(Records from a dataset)
# # # #
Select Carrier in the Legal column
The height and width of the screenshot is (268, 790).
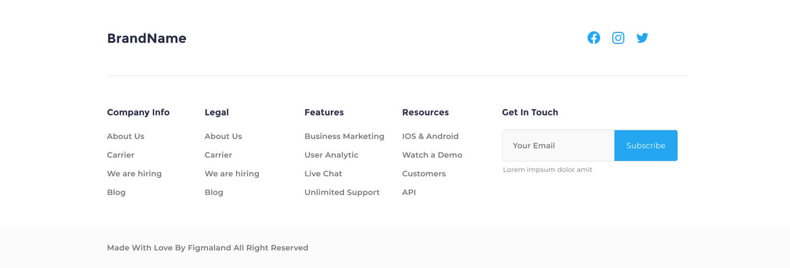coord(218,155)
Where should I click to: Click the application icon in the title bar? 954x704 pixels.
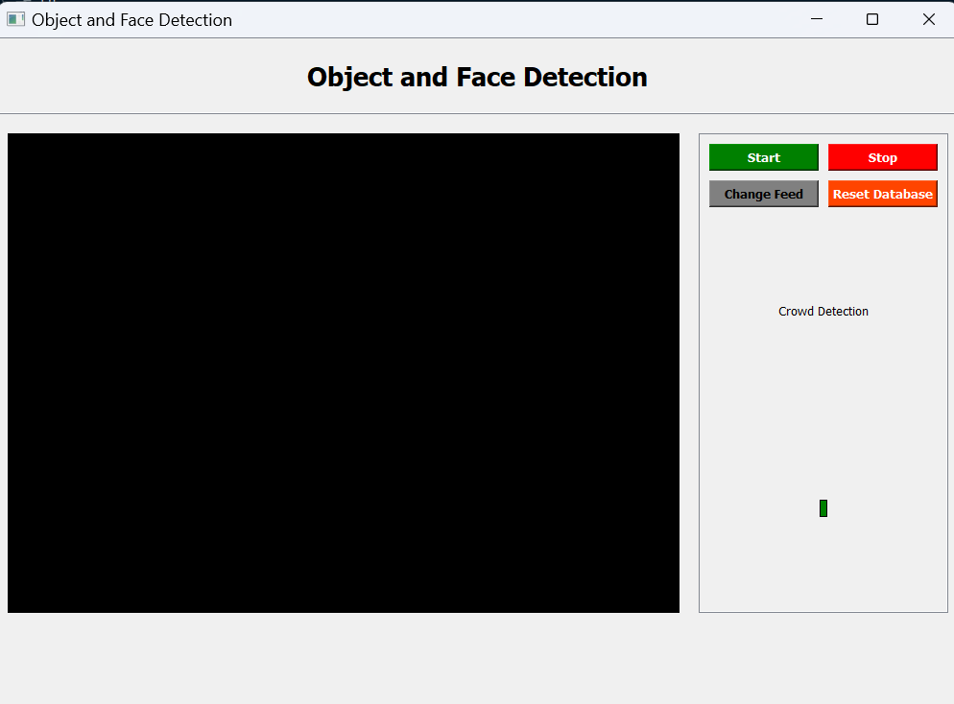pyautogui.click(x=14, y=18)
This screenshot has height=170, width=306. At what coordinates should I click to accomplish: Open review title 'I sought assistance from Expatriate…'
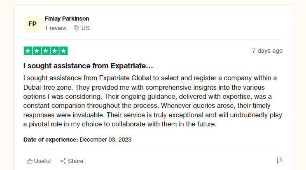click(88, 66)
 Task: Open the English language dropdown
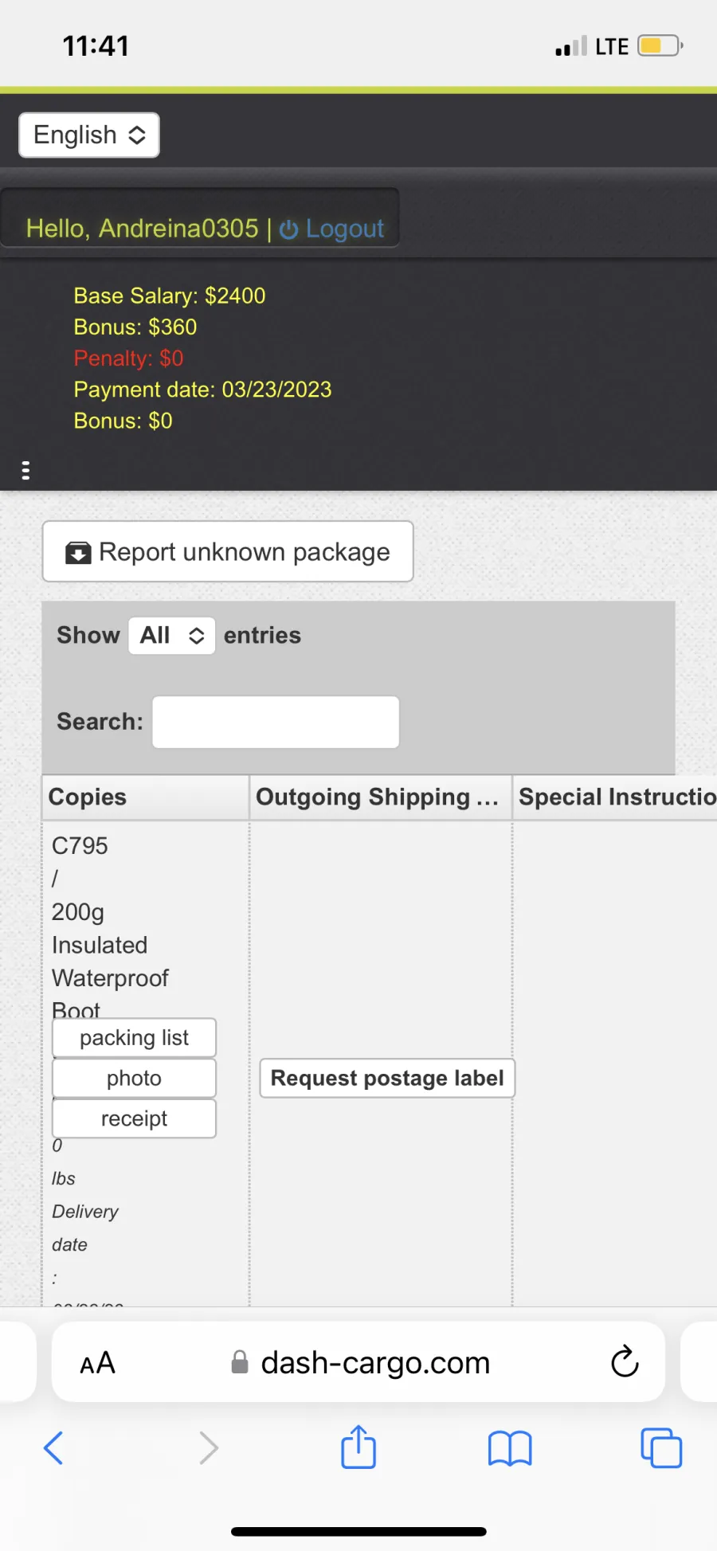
# # # #
Exercise goal: Rewrite every line of the material with "screenshot" swapped for "image" and everything else left as it is. Omit the pictures from your answer.

Right answer:
Select Carrier in the Legal column
The height and width of the image is (268, 790).
coord(218,155)
Where should I click to: Click the application icon in the title bar? 954x704 pixels.
pyautogui.click(x=14, y=18)
This image has height=170, width=306. At what coordinates should I click to accomplish: Open review title 'I sought assistance from Expatriate…'
click(88, 66)
 Task: Open the English language dropdown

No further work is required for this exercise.